Sismolojinin en önemli uğraş alanlarından biri deprem dalgalarıdır. Yer kabuğu
içinde ani kaya kırılmalarıyla oluşan bu enerji dalgaları "sismik dalgalar" olarak adlandırılmaktadır.
Deprem adını verdiğimiz yer sarsıntıları da, bu sismik dalgaların etkisidir. Depremleri sismolojinin gözünden
bilimsel olarak anlamak için birtakım tanımlamalara gereksinim vardır.
 |
Depremin enerjisinin çıktığı, diğer bir deyişle sismik dalgaların kaynağı olan nokta depremin
"odak noktası" ya da "iç merkezi" olarak adlandırılır. Burada nokta olarak kastedilen gerçekte büyükçe bir
alan olmasına karşın, pratik uygulamalarda kolaylık sağladığından nokta olarak kabul edilir. Odak noktası,
fay üzerindeki ilk hareket noktasıdır. Fayda oluşan kayma, bu noktadan başlayıp hızla fay düzlemine yayılır.
Yer üzerinde, odak noktasına en yakın nokta, yani odak noktasının Yer yüzeyindeki izdüşümü depremin "merkez üssü"

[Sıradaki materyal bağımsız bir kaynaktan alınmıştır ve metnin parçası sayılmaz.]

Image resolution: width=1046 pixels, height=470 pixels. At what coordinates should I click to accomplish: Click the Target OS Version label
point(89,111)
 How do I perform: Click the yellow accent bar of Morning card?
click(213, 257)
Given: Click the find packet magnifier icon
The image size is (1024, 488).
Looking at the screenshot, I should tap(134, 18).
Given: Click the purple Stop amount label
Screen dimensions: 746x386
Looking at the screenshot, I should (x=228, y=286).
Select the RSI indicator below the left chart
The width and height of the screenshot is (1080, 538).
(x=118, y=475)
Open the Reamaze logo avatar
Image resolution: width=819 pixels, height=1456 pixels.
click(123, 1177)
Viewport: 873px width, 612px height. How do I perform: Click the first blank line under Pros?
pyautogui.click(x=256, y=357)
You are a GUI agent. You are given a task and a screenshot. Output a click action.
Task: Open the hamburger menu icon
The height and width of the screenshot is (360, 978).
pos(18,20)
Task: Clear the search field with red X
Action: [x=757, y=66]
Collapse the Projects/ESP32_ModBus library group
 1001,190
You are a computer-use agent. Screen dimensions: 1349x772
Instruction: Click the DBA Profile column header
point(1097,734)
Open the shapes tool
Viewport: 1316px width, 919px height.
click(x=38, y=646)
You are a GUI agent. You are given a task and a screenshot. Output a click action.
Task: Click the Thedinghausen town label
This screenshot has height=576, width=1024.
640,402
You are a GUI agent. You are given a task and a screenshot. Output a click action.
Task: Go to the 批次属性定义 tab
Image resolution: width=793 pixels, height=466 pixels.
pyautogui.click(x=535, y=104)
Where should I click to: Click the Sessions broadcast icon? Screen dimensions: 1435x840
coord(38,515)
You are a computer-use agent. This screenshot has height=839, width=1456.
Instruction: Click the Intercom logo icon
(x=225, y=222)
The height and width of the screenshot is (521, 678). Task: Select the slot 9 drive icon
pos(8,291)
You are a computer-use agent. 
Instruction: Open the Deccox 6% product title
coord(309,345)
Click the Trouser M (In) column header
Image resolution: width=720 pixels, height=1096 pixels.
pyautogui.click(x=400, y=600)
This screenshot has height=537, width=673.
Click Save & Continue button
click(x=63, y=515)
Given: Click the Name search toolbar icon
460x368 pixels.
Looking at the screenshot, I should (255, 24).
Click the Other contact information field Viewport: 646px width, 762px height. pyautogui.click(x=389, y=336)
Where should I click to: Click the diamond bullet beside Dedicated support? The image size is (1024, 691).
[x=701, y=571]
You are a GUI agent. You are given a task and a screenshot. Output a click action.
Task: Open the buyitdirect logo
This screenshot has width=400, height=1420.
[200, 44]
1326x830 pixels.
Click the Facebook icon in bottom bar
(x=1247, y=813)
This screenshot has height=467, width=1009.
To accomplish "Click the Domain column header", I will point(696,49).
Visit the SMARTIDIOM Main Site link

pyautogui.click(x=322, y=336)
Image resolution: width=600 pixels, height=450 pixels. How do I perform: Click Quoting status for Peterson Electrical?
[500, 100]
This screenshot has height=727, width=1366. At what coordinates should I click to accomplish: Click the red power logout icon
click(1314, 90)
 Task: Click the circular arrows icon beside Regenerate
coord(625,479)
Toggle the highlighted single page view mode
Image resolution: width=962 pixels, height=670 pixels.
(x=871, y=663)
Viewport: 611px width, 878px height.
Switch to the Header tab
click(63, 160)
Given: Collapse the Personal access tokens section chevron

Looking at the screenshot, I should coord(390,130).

ya da "dış merkezi" olarak adlandırılır. Burası, depremin en çok hasar verdiği ve en kuvvetli hissedildiği bölgedir. |
Kırılma ya da kaymanın ardından odak noktasından hızla sismik dalgalar yayılır. Bu sismik dalgalar da iki
türdedir: Yerin iç kısımlarındaki odak noktasından başlayıp her yöne doğru yayılan "cisim dalgaları" ve merkez üssünden
yayılan ve Yer yüzeyinde ilerleyen "yüzey dalgaları". Yer kabuğunun iç kısımlarında etkili olan cisim dalgalarının
da P-dalgaları ve S-dalgaları olmak üzere iki türü vardır. P-dalgaları, "birincil" anlamındaki ingilizce "primary"
sözcüğünün baş harfinden adını almıstır. P-dalgaları, hareketleri sırasında kayaları itip çekerek, yani dalgaların
ilerleyiş yönüne paralel olarak hareket ederler. Tıpkı bir ucu sabit olarak gerdiğiniz bir yayı bıraktığınızda yaptığı
titreşim hareketi gibi. Bu dalgalar en hızlı ilerleyen sismik dalgalardır. Saniyede 4-7 km arasında değişen
hızlarla hareket eden P-dalgaları, deprem ölçüm istasyonlarına ilk ulaşan sismik dalgalardır. P-dalgalarının diğer
önemli özelliği, katı kaya kütleleri içinde, sıvılarda ve havada ilerleyebiliyor olmasıdır.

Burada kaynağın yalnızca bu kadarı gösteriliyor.